**EXTRACT:**
There is a village in France called Condom


----------



## summerdays (27 Jan 2008)

Good Luck - I know you have already gone. I've not done any cycle touring so I can't comment on the kit list on the whole, but some questioned the tikka headlamp. Is it not worth having a head torch for when you need to do things like pitch the tent in the dark/cook etc, or go out and check guy ropes in the middle of a storm?

I think the list was useful together with all the debate about various items, and if I was going to try a bit of touring I would find it a useful list to look at (the more so because of the comments).


----------



## Danny (27 Jan 2008)

Having not visited BR for months I thought I would have a look and see if anything was going on. Discovered that JC had started the same thread there, but had only received half the number of responses. And overall the discussion was much less excited than here - though I guess this may have been partly to do with an absence of posts from Bonj and the inevitable vehement counter-posts.

Overall there were few signs of life at BR so have no plan to visit again any time soon.


----------



## P.H (27 Jan 2008)

User76 said:


> Why take a cassette tool, and no spare cassette for instance?



You're unlikely to wear a cassette out without expecting it. On the other hand spokes go without any warning, often on the drive side and I don't know how to replace them without removing the cassette.


----------



## vernon (27 Jan 2008)

P.H said:


> You're unlikely to wear a cassette out without expecting it. On the other hand spokes go without any warning, often on the drive side and I don't know how to replace them without removing the cassette.

**GIVEN DATA:**
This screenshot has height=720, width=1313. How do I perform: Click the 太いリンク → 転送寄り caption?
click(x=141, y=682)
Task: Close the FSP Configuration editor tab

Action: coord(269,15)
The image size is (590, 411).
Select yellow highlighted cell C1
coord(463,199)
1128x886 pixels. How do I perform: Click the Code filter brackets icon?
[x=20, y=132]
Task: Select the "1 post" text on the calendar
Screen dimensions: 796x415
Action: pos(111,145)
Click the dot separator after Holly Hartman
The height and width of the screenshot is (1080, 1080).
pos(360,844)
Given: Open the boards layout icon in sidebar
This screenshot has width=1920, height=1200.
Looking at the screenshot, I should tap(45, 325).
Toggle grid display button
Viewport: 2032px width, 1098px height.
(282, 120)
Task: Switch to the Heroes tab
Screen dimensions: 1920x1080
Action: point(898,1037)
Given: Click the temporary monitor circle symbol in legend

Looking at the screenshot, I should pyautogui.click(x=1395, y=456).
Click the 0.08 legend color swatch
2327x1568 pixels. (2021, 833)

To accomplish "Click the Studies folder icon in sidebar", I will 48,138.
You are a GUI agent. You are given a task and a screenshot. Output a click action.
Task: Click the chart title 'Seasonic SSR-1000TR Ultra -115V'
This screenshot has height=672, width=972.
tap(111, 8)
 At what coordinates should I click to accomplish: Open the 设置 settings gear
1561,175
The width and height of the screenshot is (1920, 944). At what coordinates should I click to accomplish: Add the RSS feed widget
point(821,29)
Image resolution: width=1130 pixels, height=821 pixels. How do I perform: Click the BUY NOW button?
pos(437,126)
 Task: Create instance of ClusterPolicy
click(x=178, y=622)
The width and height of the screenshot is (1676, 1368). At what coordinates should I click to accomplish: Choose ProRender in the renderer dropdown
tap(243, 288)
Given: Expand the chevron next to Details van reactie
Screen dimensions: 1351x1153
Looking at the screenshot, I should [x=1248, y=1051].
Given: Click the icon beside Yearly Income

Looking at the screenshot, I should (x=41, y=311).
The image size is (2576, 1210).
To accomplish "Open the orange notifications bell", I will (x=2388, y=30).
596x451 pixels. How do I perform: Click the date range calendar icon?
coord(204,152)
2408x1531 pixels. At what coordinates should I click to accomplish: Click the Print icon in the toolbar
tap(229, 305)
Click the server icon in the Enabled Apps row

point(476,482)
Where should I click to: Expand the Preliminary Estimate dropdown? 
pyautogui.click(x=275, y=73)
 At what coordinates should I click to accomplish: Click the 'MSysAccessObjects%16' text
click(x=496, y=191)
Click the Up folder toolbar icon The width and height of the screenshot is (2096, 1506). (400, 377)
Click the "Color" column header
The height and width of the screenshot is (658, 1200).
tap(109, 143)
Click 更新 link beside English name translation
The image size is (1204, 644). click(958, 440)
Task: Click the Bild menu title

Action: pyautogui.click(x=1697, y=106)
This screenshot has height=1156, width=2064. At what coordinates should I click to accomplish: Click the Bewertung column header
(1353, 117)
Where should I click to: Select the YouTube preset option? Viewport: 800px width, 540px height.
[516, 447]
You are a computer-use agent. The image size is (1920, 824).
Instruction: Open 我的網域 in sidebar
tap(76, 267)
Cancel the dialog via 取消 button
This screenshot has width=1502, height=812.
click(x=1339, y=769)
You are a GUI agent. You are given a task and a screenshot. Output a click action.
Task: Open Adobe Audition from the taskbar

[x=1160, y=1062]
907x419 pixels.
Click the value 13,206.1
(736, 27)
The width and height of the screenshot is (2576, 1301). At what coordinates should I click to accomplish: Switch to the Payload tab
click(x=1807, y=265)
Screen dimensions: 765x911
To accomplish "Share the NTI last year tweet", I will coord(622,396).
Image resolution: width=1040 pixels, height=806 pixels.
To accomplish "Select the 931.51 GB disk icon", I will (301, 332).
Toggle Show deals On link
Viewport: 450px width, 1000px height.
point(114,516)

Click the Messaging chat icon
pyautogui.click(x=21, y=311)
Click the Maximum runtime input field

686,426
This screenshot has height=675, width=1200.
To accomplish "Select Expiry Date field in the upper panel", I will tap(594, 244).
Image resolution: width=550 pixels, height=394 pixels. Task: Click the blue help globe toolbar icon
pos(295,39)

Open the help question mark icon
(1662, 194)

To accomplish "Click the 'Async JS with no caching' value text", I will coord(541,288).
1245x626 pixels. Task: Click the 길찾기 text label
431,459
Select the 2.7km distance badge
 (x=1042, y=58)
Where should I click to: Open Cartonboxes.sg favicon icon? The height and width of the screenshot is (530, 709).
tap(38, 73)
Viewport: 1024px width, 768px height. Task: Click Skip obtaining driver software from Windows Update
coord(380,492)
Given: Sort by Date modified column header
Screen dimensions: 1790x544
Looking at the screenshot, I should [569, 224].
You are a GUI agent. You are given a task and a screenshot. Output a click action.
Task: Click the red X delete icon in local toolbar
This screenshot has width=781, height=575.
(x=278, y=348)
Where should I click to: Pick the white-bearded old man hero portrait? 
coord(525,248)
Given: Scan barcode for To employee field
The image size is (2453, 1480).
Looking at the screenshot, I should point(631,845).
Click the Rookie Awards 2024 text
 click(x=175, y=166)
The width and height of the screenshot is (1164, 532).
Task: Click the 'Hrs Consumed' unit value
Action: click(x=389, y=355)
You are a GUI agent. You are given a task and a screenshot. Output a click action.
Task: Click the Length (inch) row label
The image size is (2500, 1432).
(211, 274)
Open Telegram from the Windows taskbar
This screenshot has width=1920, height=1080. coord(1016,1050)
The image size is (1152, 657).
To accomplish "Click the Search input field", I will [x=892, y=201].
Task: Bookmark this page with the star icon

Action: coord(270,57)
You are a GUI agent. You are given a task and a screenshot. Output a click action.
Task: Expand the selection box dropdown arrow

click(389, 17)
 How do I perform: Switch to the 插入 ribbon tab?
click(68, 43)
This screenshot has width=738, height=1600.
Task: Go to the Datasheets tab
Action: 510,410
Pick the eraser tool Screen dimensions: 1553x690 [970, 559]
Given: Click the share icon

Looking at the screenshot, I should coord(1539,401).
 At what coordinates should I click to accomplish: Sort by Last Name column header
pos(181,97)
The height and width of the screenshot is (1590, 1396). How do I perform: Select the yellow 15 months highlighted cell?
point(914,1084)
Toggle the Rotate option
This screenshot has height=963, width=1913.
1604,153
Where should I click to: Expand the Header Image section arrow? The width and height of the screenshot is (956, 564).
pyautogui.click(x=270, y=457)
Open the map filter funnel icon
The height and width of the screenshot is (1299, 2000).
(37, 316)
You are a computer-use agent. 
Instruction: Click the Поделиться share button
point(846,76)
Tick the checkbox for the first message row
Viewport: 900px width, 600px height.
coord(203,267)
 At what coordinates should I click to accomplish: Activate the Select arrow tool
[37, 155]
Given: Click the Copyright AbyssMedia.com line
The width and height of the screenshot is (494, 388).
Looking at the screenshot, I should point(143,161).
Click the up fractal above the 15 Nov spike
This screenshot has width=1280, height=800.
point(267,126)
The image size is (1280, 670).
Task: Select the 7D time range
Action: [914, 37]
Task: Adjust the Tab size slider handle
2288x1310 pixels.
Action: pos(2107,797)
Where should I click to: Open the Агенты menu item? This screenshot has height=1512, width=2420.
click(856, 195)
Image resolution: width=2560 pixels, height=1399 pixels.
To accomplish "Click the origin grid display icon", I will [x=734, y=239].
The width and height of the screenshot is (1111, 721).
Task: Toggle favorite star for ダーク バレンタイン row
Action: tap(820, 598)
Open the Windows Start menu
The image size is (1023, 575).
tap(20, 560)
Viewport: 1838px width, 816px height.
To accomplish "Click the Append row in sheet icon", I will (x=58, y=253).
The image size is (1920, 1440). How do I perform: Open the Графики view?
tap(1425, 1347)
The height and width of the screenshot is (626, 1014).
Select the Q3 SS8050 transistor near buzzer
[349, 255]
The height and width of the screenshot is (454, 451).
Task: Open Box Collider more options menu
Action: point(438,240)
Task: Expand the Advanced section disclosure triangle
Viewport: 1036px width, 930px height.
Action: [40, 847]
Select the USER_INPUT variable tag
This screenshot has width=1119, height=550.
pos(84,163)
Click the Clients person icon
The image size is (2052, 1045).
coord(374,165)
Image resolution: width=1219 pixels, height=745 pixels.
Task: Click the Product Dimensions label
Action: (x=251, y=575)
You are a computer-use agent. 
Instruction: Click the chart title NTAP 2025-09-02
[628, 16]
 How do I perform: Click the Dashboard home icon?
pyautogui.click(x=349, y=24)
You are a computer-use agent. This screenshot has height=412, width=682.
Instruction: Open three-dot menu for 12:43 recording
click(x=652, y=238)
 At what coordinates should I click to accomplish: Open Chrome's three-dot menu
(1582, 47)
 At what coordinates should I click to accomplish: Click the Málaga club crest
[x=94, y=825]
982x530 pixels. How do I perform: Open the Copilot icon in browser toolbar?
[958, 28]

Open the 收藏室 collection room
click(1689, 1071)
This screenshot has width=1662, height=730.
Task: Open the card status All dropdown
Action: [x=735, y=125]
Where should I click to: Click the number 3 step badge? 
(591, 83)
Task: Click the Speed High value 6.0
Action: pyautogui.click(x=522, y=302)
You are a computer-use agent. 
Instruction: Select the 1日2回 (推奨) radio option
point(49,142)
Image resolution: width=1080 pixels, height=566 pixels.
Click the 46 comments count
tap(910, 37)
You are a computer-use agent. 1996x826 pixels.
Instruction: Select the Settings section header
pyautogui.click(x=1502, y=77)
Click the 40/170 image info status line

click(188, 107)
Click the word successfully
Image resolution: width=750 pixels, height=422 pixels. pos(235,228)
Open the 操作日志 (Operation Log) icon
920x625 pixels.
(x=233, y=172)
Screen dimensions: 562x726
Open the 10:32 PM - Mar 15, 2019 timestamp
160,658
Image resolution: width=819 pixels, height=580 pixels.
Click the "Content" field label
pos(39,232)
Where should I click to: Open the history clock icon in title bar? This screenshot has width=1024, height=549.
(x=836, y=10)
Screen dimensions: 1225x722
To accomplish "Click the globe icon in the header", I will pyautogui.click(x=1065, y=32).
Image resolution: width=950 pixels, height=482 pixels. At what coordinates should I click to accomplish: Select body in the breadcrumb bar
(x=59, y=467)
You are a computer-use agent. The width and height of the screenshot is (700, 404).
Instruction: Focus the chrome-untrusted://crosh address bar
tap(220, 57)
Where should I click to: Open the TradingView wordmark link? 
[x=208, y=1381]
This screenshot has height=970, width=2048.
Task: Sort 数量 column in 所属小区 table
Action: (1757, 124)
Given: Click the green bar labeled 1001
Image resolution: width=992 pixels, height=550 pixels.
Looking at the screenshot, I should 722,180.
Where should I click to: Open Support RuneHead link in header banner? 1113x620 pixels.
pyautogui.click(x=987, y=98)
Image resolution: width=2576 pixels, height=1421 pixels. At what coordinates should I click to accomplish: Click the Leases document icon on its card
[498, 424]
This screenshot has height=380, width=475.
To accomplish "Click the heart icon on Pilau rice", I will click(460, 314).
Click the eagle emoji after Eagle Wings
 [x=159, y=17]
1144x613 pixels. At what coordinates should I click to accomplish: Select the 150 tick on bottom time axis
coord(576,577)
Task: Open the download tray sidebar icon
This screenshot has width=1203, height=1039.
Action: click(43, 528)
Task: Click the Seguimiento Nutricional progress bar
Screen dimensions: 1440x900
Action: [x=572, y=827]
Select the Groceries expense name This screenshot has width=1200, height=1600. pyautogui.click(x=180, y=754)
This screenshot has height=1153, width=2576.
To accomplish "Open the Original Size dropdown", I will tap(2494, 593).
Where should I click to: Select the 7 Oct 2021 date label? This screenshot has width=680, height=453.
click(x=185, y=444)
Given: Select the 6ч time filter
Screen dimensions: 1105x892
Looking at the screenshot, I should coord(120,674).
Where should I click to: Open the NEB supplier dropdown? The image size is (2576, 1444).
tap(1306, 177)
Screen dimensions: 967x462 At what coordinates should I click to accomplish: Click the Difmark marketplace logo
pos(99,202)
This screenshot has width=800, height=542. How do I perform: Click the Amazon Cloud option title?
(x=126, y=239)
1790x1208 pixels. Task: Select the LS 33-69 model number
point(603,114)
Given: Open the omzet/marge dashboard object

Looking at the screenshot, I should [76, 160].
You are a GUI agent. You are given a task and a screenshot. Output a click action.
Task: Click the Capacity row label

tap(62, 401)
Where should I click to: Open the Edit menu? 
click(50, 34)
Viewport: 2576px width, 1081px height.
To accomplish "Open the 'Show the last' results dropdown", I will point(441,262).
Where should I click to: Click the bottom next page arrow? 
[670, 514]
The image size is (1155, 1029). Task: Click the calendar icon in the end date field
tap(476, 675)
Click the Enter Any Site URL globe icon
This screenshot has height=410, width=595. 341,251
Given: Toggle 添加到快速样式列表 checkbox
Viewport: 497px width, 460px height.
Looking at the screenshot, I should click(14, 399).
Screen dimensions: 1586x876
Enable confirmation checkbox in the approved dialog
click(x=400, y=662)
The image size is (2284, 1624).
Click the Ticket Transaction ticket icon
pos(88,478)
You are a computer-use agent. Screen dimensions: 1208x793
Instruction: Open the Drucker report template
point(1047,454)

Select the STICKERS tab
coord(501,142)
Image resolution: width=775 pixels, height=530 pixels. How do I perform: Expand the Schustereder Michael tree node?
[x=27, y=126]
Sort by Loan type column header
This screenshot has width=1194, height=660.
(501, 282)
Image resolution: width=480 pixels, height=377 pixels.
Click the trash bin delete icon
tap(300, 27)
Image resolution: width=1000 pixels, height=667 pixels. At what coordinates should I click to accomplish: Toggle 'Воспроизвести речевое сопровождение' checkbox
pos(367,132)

**SET EXERCISE:**
Answer these questions from the forum thread.
(a) Which item from the kit list does summerdays say some people questioned?
(b) How many responses did the same thread receive at BR, compared with the one here?
(c) According to P.H, on which side do spokes often go?

**FINISHED ANSWER:**
(a) The tikka headlamp.
(b) Half the number of responses.
(c) The drive side.